Representing Political Space at a Political Site: the Imperial Diets of the Sixteenth Century

 

Henry Cohn, Department of History, University of Warwick

 

The Holy Roman Empire in the fifteenth and sixteenth centuries has been described by a number of historians (Peter Moraw, Volker Press, Georg Schmidt et al) as not a state, but a political system. Using Niklas Luhmann’s sociological conceptualization, this approach treats the rulers of Germany as agents with varying degrees of both power and sovereignty who react towards one another in accordance with their estimation of their own interests and the likely reactions of others, and within the legal and other rules of the system. Moreover, the strength of both the king/Emperor and the regional hegemonial princes depended on their degree of affinity of interest with, and influence over, others of lower rank within their sphere.
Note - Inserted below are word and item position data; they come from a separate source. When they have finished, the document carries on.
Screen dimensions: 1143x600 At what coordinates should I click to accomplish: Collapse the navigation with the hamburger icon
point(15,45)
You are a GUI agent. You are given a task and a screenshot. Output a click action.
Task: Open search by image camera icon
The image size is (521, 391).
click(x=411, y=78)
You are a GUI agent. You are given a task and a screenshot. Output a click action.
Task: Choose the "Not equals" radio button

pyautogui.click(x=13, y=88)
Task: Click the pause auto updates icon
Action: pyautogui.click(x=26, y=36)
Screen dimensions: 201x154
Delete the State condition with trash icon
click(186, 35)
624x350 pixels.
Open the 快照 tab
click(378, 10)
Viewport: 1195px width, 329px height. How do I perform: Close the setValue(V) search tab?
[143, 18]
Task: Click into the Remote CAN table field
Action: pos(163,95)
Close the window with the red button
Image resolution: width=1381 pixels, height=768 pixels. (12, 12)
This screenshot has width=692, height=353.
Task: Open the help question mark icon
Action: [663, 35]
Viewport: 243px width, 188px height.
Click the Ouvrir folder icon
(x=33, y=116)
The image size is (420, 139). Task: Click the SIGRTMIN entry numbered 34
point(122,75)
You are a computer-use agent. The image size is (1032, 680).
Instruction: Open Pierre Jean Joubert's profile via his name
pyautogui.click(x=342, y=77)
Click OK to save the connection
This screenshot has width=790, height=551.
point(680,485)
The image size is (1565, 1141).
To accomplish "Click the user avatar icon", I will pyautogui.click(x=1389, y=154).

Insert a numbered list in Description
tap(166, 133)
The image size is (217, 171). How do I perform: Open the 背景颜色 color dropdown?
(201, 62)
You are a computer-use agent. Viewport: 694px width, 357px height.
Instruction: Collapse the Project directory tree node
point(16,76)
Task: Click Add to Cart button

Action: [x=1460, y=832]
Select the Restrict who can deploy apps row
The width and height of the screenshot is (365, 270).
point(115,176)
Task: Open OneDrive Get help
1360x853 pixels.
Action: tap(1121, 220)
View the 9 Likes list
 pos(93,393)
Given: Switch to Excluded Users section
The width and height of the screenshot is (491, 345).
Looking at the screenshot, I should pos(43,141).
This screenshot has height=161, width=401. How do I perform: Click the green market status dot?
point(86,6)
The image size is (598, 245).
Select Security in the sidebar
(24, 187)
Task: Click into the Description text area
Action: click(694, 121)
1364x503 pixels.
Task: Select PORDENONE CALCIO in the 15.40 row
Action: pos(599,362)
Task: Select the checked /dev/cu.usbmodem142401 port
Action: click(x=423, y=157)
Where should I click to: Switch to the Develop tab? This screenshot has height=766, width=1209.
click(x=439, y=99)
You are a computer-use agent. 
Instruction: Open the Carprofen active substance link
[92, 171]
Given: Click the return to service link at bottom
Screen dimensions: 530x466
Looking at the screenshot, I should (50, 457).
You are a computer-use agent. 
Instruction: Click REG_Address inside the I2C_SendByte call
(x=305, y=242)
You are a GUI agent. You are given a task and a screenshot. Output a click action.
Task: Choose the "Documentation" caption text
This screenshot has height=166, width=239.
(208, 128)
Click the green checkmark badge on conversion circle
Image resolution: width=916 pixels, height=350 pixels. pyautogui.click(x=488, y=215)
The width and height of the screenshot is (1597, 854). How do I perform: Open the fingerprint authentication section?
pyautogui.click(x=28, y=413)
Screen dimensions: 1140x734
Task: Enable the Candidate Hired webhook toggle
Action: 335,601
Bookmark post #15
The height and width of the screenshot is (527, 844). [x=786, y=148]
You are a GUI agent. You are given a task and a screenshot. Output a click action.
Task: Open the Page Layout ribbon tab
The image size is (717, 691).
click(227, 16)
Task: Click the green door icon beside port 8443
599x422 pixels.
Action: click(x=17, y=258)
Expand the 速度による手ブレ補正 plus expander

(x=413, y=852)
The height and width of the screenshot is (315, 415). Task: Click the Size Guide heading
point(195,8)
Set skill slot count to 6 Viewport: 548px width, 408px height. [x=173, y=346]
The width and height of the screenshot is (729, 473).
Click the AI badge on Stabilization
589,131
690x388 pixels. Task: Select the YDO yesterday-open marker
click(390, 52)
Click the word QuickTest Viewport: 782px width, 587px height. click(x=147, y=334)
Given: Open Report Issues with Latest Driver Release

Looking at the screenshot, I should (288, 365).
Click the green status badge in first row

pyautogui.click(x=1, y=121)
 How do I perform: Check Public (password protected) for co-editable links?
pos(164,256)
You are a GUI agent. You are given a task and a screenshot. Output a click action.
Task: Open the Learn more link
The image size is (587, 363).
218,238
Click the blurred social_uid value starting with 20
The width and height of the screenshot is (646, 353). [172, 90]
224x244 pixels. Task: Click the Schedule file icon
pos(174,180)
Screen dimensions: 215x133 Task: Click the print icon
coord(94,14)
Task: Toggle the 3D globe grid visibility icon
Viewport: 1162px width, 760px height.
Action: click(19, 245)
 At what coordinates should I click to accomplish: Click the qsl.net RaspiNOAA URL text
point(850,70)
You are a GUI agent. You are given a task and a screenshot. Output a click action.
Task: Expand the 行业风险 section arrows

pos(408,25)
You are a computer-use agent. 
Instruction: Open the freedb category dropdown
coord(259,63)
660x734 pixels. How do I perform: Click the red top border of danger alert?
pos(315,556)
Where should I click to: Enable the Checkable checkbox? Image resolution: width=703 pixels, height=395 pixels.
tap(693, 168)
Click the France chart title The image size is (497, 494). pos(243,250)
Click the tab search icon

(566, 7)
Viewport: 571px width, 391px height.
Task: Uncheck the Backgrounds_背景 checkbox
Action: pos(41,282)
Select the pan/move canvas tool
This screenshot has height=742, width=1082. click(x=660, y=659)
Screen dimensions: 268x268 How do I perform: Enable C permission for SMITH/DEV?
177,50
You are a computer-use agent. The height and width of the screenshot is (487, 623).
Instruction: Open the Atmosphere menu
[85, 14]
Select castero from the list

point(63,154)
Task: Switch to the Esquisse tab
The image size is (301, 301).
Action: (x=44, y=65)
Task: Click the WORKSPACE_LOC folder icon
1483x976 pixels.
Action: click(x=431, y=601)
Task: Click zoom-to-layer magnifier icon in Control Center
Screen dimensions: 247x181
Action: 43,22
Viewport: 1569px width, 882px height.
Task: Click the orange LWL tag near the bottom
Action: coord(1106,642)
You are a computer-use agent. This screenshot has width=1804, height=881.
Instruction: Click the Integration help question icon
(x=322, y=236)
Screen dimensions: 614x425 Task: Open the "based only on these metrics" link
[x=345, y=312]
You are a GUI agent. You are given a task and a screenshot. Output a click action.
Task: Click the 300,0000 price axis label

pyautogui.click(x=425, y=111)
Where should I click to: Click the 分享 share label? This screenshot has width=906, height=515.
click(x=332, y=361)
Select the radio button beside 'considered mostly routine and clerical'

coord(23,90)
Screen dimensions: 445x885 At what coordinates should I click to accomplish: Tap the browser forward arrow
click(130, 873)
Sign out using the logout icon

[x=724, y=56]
Spatial proximity was one important element in this configuration. When added to the view of Peter Blickle and others that popular uprisings and local communities were another independent element in the political system, an approach to ‘political space’ emerges (although this term is not used) which is akin to that outlined in Wayne TeBrake’s Shaping History.

 

Personal encounter is crucial to any system based more on clientage than command. In the absence of a capital city in the Empire, and considering the great distance of the Habsburg court from the main German centres, the imperial diets which met on average every two years in southern and western German imperial cities acquired, from the late fifteenth to mid-sixteenth centuries, an enhanced role as unique meeting places for the German ruling elites, where their sense of German unity could be represented both symbolically and by means of agreed political resolutions and legislation.

 

The imperial city chosen for a diet struggled to cope with the need for accommodation for thousands of visitors for periods of up to six months, occasionally longer, and to provide venues for a variety of activities, both political and cultural, apart from the formal sessions of the diet. Both the Emperor and the estates conducted at the time of diets a range of business more akin to government than to legislation or political consultation, though these more ‘parliamentary’ functions also proved time-consuming and cumbersome.

 

The period of preparation for a diet as well as the session saw written and face-to-face exchanges between the constituent parts of the Empire and its ‘centre’ in both the person of the Emperor and the institution of the Reichstag. The problems of distance and the competing interests of regional politics determined whether or not princes even attended the diets, so that most of them sent delegates most of the time, with consequences for the procedures and effectiveness of the deliberations. At the formal sessions, interminable quarrels about precedence in ceremonies and debates delayed proceedings until compromises were reached. Similarly, the problems of governing a vast country by a royal court and a diet which often did not see eye to eye were partly resolved by delegating certain functions to regional ‘circles’ at a level between the princes and the exiguous central institutions. The flexibility of the system at this period was further demonstrated in the growth of alternative representative assemblies in the later sixteenth century and in the diet’s assignment of religious space between the contending parties in 1555.